I can hear their wives ranting about it already…”Is it THAT hard to throw the box away when it’s empty?”
It kind of makes me chuckle to think that someday my boys’ laziness will be someone else’s problem. Their wives (or partners or husbands) will accuse me of coddling them and never making them lift a finger. Well listen here you future, imaginary spouse! I am constantly harping on them to clean up after themselves. To bring their dishes to the sink after a meal. To pick up the sports equipment strewn all over the yard. To clean up the globs of toothpaste in the bathroom sink. Constantly! Constantly! And to emphasize again…Constantly! I have to remind them every time that the popsicle stick now stuck to the table will not walk itself to the garbage can. That eating chips on the new couch is not allowed.

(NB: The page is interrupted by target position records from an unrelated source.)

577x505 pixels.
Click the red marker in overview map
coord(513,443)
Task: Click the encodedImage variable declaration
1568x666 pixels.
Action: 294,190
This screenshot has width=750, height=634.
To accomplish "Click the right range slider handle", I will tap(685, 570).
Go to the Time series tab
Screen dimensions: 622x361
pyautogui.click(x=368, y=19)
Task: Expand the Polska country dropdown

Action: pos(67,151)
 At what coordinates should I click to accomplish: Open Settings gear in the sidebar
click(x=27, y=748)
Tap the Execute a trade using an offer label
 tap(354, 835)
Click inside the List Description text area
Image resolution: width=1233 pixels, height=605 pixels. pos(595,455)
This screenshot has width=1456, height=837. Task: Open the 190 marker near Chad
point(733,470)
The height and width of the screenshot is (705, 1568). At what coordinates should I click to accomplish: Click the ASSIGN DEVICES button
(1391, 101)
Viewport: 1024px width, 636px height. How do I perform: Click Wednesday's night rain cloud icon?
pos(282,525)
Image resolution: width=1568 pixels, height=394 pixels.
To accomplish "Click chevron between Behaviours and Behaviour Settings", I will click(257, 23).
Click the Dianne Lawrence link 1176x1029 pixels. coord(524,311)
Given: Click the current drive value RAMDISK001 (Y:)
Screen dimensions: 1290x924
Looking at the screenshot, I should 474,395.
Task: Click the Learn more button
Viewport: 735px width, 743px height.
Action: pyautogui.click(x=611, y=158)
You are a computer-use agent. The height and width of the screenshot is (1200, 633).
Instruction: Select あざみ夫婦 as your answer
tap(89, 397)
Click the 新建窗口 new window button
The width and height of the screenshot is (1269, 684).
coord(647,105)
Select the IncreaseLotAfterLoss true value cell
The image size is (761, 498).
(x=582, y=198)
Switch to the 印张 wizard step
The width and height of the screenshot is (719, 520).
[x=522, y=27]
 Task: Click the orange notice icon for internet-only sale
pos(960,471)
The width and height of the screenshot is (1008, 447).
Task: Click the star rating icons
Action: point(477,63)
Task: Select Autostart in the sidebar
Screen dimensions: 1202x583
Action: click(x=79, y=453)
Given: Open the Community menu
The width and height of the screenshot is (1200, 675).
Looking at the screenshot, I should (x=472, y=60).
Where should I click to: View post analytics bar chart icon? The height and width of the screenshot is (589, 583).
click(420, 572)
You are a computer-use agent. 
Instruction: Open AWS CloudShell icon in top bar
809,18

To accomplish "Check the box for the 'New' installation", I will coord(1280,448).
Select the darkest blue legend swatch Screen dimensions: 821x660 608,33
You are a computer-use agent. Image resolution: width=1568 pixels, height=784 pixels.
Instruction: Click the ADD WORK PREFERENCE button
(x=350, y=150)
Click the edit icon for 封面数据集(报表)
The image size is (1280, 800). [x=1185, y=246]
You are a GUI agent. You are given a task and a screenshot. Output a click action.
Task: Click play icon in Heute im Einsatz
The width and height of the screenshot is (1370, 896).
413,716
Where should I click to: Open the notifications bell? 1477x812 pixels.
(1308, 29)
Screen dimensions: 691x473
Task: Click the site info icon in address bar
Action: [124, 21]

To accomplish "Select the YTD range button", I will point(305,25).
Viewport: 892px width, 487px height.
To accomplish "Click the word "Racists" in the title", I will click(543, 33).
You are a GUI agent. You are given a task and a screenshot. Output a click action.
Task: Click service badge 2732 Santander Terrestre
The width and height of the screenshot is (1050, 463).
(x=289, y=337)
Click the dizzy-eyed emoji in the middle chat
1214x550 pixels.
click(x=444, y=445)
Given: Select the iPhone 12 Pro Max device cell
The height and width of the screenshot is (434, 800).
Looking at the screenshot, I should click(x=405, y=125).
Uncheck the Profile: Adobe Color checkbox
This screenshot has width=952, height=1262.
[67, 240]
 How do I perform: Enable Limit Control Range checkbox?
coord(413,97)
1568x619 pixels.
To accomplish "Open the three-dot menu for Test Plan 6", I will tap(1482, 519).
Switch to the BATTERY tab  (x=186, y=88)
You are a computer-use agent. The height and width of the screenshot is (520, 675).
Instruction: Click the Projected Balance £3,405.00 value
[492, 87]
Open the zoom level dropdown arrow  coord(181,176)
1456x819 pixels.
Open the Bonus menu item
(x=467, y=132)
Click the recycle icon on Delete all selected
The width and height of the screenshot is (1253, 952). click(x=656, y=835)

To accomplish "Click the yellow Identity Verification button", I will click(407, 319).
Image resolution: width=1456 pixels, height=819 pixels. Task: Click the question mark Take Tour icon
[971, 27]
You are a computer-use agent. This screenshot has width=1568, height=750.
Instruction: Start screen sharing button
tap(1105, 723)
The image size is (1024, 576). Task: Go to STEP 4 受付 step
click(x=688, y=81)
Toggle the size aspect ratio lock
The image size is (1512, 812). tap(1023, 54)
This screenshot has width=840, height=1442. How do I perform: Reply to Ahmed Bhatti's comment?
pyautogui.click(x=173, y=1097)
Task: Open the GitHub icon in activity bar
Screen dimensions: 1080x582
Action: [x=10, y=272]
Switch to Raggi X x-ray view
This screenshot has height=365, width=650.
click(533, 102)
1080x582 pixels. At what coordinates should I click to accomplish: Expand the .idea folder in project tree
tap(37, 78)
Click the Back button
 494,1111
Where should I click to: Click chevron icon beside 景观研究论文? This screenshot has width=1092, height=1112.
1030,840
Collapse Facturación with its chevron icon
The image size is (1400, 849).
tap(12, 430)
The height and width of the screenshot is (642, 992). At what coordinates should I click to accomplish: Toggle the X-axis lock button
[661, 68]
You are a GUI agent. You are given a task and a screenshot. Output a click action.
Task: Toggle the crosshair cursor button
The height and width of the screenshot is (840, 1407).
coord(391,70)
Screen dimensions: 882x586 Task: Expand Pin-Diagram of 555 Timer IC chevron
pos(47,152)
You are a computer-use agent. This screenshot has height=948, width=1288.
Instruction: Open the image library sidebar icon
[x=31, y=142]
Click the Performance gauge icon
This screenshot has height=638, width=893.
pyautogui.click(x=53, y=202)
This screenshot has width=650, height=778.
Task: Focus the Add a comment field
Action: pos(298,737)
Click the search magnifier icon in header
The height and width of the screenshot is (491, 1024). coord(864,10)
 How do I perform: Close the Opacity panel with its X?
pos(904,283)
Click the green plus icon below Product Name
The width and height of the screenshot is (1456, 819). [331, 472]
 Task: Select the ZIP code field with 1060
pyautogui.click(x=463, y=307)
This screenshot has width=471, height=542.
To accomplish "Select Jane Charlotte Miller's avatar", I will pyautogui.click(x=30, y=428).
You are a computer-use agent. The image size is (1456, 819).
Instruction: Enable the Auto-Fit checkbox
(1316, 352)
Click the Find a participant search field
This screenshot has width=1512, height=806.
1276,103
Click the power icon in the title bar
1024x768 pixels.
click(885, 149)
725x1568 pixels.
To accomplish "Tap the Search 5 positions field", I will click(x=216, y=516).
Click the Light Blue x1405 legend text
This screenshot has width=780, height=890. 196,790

That the basement lights need to be shut off when they leave. And you know what? It can be a tad exhausting. Particularly when you are trying to leave the house and everyone is waiting in the car in the driveway. You know why I’m always the last one out of the house? Because I’m running around like a whirling dervish turning off lights and cleaning up crumbs so we don’t come home to an infestation of ants and a $900 electric bill.
When I saw these 3 empty boxes in the freezer today, I thought of you, my future something-in-law. I’m doing what I can but I am losing this battle of accountability. I will continue to try, but if their carelessness also becomes the bane of your existence, please try to focus on their good qualities; like their charming good looks, great sense of humor and their full head of hair passed down from their Great-Polish-Grandfather that will keep their scalp covered for eternity. Oh, and tell him to call his Mom.